Chauvelin hurried to the dépôt. After those few seconds wherein he had felt dazed, incredulous, almost under a spell, he had quickly regained the mastery of his nerves, and regained, too, that intense joy which anticipated triumph is wont to give.

In the out-at-elbows, half-starved servant of the murdered Terrorist, citizen Chauvelin, of the Committee of Public Safety, had recognized his arch enemy, that meddlesome and adventurous Englishman who chose to hide his identity under the pseudonym of the Scarlet Pimpernel. He knew that he could reckon on Hébert; his orders not to allow the prisoner one moment out of sight would of a certainty be strictly obeyed.

Hébert, indeed, a few moments later greeted his chief outside the doors of the dépôt with the welcome news that Paul Molé was safely under lock and key.

"You had no trouble with him?" Chauvelin queried, with ill-concealed eagerness.
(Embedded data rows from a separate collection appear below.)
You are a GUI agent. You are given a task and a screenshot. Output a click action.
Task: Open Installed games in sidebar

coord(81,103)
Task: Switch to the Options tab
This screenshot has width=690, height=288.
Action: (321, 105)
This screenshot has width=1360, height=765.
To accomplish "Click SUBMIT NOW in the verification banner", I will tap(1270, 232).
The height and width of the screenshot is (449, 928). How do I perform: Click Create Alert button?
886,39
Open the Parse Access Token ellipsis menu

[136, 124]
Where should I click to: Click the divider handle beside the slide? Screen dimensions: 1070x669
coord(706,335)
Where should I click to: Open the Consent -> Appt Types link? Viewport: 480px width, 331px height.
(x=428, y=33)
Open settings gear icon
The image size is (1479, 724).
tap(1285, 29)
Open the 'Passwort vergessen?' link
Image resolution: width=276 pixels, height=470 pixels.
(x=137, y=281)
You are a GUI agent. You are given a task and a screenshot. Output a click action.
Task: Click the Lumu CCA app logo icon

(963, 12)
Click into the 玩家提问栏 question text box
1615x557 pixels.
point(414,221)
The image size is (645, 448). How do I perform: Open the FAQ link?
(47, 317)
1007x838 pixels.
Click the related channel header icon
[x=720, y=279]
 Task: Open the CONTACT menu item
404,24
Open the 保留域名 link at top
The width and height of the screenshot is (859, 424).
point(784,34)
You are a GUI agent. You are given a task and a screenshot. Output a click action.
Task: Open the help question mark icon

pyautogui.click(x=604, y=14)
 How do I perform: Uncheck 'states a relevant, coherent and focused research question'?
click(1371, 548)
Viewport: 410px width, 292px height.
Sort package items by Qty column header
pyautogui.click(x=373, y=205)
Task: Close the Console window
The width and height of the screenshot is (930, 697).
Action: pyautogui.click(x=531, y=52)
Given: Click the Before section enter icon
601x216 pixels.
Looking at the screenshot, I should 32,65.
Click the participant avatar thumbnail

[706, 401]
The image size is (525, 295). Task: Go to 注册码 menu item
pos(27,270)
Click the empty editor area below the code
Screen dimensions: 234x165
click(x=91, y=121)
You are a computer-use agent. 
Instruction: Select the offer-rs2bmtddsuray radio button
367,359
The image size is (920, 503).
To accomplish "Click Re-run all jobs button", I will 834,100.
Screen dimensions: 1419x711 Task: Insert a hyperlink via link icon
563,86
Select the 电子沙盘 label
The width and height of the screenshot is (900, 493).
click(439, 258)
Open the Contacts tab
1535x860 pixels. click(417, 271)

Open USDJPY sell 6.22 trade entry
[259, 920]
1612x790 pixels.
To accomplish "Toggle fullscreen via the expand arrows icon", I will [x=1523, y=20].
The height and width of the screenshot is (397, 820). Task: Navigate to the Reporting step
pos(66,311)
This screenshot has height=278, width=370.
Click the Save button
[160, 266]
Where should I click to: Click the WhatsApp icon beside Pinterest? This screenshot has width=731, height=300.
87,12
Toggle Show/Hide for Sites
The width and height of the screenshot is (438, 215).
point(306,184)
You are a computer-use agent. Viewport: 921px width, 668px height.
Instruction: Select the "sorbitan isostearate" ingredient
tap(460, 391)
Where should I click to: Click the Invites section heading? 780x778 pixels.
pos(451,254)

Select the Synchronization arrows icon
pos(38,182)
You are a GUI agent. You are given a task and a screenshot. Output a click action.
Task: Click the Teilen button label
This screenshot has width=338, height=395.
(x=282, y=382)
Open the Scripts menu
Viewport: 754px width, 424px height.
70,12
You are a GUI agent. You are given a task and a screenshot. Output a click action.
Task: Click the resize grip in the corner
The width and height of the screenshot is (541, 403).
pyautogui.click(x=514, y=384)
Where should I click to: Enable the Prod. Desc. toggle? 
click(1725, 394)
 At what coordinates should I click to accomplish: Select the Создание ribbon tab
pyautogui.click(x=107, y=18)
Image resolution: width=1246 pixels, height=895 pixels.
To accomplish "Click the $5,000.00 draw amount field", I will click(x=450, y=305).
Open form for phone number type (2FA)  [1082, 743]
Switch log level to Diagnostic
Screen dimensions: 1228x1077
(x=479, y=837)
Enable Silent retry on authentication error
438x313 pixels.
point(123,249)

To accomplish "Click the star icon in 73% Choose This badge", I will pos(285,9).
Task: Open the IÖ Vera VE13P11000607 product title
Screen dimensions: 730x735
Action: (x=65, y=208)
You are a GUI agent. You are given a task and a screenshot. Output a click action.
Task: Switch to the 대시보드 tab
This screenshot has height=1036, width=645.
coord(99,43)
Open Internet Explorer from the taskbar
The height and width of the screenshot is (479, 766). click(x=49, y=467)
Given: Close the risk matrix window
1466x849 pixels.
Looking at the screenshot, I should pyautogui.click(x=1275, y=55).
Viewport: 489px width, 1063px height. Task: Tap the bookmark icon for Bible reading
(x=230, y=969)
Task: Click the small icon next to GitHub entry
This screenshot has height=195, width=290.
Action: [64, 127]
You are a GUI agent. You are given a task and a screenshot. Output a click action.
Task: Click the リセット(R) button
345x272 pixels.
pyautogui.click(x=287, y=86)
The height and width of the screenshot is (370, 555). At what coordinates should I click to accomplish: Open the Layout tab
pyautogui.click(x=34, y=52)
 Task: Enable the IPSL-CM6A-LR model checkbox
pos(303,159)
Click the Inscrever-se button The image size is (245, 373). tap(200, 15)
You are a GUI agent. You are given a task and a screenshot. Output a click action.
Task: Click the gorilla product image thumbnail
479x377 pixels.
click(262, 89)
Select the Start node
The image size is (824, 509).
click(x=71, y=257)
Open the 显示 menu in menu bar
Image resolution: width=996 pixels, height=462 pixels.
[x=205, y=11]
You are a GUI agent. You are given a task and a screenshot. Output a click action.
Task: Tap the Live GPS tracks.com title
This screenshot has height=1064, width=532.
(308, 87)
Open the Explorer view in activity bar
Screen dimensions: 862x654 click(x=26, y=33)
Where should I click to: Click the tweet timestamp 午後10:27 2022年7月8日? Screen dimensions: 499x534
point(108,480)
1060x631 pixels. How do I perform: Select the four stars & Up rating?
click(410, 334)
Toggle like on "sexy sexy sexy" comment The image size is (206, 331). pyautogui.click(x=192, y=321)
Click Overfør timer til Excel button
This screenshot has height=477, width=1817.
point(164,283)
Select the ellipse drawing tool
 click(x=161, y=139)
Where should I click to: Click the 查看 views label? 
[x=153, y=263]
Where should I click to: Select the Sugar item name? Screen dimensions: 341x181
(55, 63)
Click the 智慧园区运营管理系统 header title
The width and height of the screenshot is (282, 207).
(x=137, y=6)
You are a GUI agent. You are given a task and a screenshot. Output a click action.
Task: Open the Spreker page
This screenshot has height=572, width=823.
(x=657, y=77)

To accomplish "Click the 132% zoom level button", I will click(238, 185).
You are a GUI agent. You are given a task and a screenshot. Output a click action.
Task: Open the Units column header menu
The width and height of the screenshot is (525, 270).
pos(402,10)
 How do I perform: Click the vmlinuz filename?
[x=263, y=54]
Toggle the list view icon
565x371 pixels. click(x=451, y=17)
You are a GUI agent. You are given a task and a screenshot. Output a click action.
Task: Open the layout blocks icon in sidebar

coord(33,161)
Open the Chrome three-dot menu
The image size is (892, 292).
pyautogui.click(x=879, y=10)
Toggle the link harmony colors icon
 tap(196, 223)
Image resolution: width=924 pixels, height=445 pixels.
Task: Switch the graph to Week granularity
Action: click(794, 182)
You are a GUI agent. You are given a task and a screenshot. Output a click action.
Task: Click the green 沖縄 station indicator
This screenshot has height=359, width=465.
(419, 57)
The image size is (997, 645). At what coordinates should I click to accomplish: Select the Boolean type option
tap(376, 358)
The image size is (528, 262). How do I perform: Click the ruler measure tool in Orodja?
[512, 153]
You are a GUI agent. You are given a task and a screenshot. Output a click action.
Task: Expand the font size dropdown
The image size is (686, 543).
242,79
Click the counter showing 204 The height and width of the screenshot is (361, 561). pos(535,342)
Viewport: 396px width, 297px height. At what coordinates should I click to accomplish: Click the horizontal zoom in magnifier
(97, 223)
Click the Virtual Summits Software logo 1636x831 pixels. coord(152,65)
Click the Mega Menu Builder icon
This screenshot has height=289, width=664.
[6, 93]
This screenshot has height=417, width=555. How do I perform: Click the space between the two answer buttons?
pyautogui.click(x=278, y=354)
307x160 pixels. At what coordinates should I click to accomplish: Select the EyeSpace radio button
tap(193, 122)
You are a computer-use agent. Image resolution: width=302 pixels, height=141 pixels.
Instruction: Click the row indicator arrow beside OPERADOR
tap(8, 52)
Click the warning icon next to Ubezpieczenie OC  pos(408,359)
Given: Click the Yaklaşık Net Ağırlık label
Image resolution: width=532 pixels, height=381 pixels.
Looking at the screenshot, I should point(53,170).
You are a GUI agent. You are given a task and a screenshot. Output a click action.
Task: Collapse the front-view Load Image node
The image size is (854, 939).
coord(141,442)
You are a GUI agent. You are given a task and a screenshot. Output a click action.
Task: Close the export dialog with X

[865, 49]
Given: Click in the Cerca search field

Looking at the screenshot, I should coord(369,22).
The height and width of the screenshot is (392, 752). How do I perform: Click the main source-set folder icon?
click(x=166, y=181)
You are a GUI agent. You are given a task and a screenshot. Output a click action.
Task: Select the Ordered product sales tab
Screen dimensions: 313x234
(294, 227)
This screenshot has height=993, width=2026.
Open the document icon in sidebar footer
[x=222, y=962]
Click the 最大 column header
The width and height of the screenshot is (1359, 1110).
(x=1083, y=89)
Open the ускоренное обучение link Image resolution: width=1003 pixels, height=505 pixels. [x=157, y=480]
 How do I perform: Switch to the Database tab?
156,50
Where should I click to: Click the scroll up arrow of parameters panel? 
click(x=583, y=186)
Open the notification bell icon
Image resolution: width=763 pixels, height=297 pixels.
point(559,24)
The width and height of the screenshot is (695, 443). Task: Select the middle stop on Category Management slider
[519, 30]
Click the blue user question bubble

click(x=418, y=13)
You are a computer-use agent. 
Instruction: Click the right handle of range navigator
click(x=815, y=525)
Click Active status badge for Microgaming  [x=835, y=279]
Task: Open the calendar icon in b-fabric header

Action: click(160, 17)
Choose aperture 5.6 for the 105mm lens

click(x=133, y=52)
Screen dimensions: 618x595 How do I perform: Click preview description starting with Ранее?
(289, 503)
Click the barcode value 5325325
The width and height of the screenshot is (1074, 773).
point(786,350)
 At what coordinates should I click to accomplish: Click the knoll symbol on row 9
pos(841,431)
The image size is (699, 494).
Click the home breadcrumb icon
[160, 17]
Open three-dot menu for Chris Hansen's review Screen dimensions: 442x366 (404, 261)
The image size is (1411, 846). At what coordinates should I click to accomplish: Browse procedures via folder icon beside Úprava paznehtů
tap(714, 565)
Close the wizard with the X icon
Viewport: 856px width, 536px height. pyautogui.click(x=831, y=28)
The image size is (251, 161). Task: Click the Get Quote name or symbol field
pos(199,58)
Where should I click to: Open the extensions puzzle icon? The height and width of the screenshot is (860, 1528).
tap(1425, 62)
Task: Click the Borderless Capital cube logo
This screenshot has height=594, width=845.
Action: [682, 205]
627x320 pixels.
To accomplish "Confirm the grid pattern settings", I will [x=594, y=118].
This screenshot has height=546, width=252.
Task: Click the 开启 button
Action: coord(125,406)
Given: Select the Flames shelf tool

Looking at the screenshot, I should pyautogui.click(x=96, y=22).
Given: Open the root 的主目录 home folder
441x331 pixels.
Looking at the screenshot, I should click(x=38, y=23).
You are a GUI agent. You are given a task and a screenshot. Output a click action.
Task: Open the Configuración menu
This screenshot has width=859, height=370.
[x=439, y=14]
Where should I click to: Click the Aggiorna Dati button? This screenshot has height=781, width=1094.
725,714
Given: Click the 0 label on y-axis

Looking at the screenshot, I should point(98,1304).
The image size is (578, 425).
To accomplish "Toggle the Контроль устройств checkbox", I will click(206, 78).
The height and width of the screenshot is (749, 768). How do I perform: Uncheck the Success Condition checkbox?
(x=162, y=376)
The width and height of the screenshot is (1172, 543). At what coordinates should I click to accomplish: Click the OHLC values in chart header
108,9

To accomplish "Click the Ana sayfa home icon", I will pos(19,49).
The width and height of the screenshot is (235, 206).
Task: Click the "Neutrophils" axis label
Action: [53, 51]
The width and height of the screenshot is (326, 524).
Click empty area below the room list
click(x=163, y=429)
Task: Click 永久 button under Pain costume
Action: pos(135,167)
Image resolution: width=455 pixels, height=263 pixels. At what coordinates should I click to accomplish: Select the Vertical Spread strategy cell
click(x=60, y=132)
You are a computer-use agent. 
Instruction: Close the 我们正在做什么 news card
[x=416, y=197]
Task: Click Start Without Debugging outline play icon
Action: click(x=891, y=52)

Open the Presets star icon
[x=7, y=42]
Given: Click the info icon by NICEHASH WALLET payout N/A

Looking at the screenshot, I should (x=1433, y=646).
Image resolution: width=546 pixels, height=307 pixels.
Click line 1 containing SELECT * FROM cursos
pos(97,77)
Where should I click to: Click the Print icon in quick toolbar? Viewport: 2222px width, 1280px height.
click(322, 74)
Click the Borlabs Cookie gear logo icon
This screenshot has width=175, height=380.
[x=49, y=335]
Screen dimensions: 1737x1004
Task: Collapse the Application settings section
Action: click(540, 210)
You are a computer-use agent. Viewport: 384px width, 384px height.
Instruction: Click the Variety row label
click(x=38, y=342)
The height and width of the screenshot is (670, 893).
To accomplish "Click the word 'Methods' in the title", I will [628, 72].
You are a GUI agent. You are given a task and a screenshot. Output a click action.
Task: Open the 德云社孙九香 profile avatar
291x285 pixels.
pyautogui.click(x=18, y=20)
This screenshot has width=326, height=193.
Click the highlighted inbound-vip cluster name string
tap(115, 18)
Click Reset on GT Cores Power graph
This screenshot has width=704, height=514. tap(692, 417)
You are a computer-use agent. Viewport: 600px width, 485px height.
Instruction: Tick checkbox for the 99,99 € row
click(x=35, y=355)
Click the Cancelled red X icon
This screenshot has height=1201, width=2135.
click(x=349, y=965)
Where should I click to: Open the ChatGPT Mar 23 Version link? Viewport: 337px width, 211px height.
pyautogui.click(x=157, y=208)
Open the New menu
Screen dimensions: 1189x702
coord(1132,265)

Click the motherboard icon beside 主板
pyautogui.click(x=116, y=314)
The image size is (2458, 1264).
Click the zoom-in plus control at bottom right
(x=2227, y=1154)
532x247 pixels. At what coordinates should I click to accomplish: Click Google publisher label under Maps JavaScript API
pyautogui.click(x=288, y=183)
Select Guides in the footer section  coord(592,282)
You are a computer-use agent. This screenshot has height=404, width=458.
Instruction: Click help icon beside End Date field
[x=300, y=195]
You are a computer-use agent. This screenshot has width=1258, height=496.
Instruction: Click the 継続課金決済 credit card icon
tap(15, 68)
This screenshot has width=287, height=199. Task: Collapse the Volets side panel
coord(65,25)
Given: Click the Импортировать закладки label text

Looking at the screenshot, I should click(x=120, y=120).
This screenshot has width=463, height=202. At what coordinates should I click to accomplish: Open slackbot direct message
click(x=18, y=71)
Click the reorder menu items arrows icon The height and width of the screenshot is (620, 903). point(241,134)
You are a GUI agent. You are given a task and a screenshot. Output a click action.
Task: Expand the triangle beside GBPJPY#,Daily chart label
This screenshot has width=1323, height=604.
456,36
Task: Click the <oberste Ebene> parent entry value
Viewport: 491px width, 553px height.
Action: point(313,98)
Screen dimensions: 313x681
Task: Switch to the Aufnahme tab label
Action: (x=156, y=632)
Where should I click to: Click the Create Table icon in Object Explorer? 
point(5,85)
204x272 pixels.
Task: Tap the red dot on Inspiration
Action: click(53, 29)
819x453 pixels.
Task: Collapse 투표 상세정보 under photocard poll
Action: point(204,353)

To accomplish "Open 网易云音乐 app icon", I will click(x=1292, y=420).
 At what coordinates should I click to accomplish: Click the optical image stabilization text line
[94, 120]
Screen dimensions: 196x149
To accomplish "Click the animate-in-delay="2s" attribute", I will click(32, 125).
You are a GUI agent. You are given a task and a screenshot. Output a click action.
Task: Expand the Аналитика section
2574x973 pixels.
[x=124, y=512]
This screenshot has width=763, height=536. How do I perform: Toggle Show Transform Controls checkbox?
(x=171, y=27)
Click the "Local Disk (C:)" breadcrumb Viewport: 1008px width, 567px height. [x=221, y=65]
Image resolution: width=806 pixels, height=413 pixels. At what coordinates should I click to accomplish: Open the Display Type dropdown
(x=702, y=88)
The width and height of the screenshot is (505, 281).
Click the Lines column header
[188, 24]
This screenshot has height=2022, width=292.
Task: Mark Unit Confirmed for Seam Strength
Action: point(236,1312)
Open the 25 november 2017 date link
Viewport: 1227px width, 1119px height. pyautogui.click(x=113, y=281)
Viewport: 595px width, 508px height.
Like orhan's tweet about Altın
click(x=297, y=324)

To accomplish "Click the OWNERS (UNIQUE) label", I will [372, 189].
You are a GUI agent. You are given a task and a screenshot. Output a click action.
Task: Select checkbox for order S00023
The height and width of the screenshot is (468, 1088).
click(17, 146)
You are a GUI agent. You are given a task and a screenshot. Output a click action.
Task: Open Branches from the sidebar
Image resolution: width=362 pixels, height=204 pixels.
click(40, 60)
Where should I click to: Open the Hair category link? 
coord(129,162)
"No, no, citizen, no trouble," was Hébert's quick reply. "He seems to be a well-known rogue in these parts," he continued with a complacent guffaw; "and some of his friends tried to hustle us at the corner of the Rue de Torraine; no doubt with a view to getting the prisoner away. But we were too strong for them, and Paul Molé is now sulking in his cell and still protesting that his arrest is an outrage against the liberty of the people."

Chauvelin made no further remark. He was obviously too excited to speak. Pushing past Hérbert and the men of the Sûreté who stood about the dark and narrow passages of the dépôt, he sought the Commissary of the Section in the latter's office.